I trust I shall be forgiven if in this chapter I pause awhile to speak of my home—aye, and of myself, too, when, a light-hearted child, I bounded through the meadows and orchards which lay around the old brown house on my father’s farm. ’Twas a large, square, two-storied building, that old brown farmhouse, containing rooms, cupboards, and closets innumerable, and what was better than all, a large airy garret, where on all rainy days and days when it looked as if it would rain, Bill, Joe, Lizzie, and I assembled to hold our noisy revels. Never, since the days of our great-grandmothers, did little spinning wheel buzz round faster than did the one which, in the darkest corner of that garret, had been safely stowed away, where they guessed “the young ones wouldn’t find it.”
“Wouldn’t find it!” I should like to know what there was in that old garret that we didn’t find, and appropriate, too! Even the old oaken chest which contained our grandmother’s once fashionable attire was not sacred from the touch of our lawless hands. Into its deep recesses we plunged, and brought out such curiosities—the queerest-looking, high-crowned, broad-frilled caps, narrow-gored skirts, and what was funnier than all, a strange-looking thing which we thought must be a side saddle—anyway, it fitted Joe’s rocking horse admirably, although we wondered why so much whalebone was necessary!
One day, in the midst of our gambols, in walked the identical owner of the chest, and seeing the side-saddle, she said somewhat angrily, “Why, children, where upon airth did you find my old stays?” We never wondered again what made grandma’s back keep its place so much better than ours, and Bill had serious thoughts of trying the effect of the stays upon himself.
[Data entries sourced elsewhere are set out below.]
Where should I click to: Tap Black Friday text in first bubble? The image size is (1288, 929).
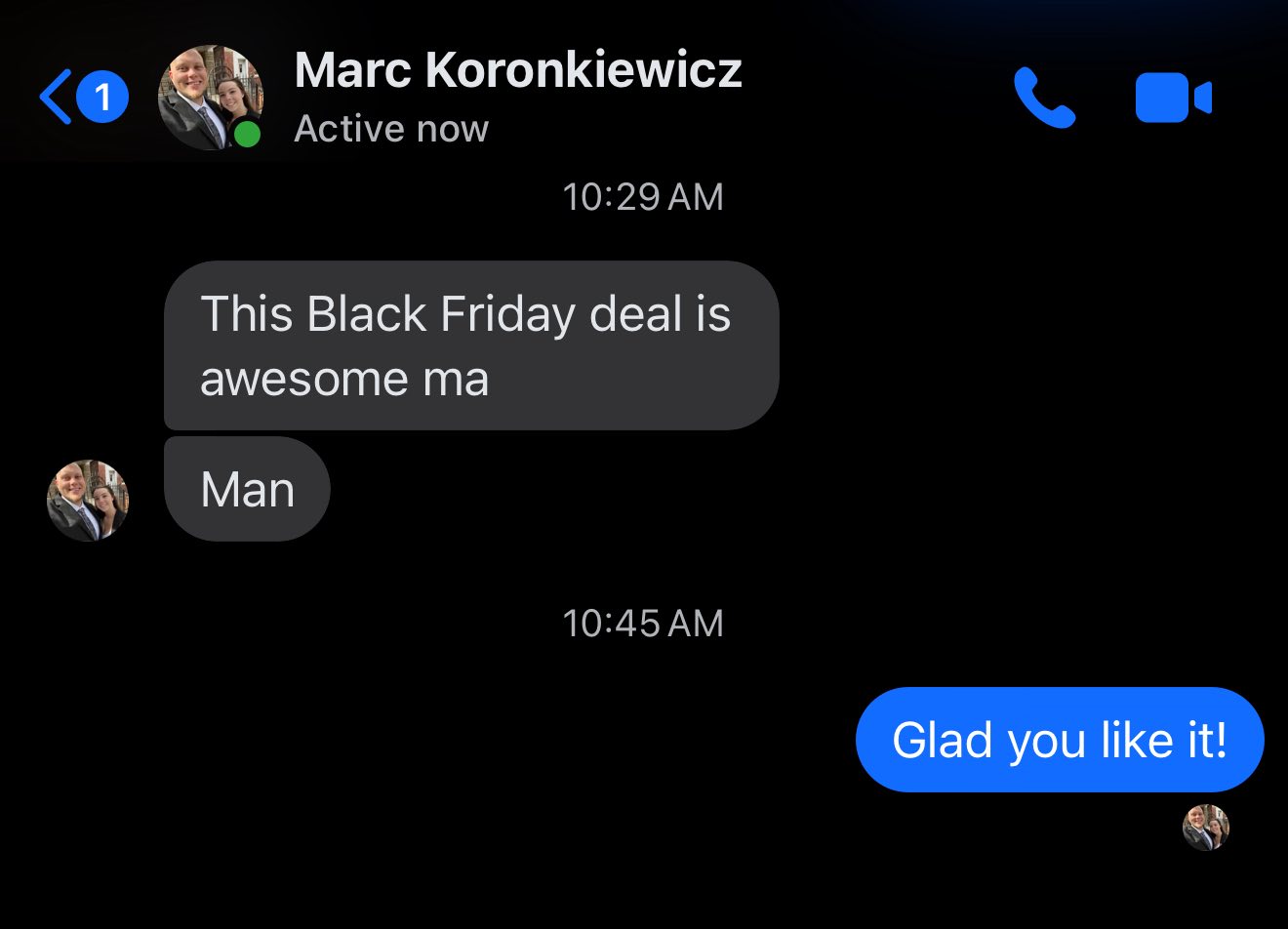(442, 315)
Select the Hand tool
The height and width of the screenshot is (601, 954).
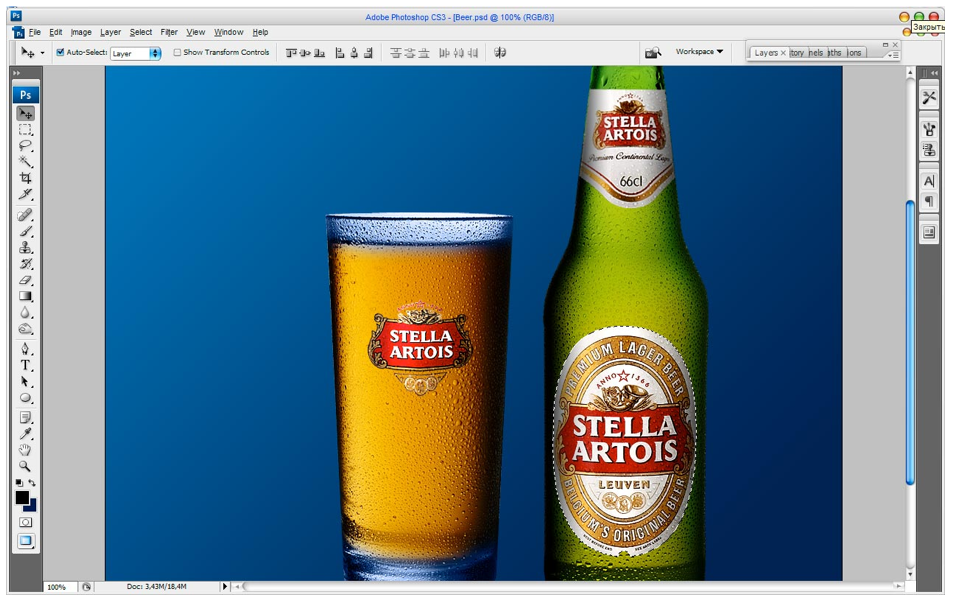point(26,450)
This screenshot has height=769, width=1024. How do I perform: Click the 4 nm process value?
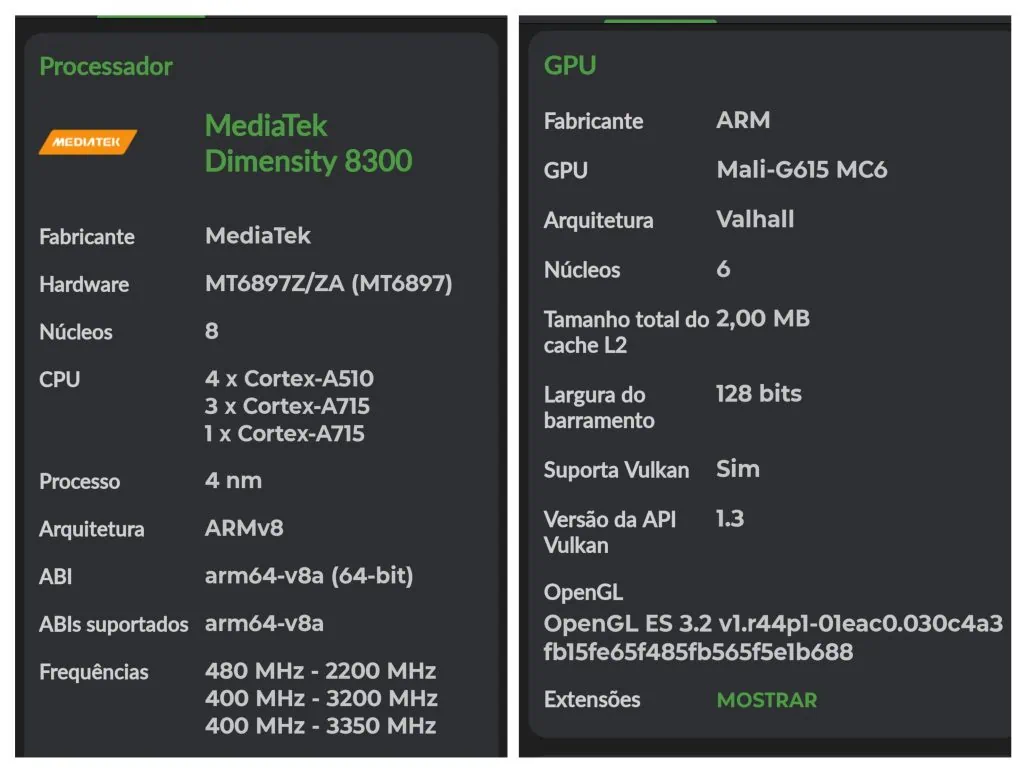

In the rear of our house, and sloping toward the setting sun, was a long, winding lane, leading far down into a widespreading tract of flowery woods, shady hillside, and grassy pasture land, each in their turn highly suggestive of brown nuts, delicious strawberries, and venomous snakes. These last were generally more the creatures of imagination than of reality, for in all my wanderings over those fields, and they were many, I never but once trod upon a green snake, and only once was I chased by a white-ringed blacksnake; so I think I am safe in saying that the snakes were not so numerous as were the nuts and berries, which grew there in great profusion.
A little to the right of the woods, where, in winter, Bill, Joe, Lizzie, and I dragged our sleds and boards for the purpose of riding down-hill, was a merry, frolicking stream of water, over which, in times long gone, a sawmill had been erected; but owing to the inefficiency of its former owner, or something else, the mill had fallen into disuse, and gradually gone to decay. The water of the brook, relieved from the necessity of turning the spluttering wheel, now went gayly dancing down, down, into the depths of the dim old woods, and far away, I never knew exactly where; but having heard rumors of a jumping-off place, I had a vague impression that at that spot the waters of the mill-dam put up!